:: Task details ::
All lines of the records below that contain the word "Select" must be listed.

:: Recorded information ::
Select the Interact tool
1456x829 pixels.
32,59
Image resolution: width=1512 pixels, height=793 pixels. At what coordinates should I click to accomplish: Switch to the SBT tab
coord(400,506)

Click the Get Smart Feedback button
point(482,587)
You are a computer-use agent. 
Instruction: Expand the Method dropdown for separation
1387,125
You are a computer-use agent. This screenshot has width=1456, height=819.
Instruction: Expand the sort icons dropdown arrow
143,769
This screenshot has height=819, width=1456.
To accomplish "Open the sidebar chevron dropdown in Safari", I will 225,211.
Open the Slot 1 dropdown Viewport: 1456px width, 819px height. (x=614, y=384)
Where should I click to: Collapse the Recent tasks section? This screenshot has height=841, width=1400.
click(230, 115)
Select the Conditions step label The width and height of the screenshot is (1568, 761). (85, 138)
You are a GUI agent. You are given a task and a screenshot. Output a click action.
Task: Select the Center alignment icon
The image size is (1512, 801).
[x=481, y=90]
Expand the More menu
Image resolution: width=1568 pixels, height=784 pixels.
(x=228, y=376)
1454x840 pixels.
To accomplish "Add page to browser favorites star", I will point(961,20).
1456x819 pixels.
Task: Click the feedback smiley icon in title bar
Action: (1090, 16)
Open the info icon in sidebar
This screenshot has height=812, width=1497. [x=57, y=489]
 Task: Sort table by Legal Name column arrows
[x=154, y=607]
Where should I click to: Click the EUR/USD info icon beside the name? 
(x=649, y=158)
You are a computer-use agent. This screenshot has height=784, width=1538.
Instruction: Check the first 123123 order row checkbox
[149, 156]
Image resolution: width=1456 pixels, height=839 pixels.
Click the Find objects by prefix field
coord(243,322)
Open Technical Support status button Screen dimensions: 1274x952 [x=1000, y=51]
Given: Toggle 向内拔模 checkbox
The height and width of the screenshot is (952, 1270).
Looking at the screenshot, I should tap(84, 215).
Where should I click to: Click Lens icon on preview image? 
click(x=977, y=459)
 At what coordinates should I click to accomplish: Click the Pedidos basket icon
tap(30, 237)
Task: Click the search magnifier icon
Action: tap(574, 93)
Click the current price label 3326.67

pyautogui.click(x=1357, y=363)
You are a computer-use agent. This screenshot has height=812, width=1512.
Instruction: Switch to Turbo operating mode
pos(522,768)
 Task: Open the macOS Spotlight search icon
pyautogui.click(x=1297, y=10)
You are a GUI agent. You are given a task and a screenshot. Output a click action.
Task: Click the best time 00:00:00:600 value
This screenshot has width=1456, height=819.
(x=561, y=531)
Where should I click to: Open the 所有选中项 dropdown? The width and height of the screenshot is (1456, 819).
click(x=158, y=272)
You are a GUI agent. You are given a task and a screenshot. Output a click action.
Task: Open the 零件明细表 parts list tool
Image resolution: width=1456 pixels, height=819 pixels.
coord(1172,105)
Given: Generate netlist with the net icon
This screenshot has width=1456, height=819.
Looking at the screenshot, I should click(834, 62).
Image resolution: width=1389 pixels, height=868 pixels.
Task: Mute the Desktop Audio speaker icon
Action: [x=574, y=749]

:: Solution ::
Select the Interact tool
Select the Conditions step label The width and height of the screenshot is (1568, 761). (85, 138)
Task: Select the Center alignment icon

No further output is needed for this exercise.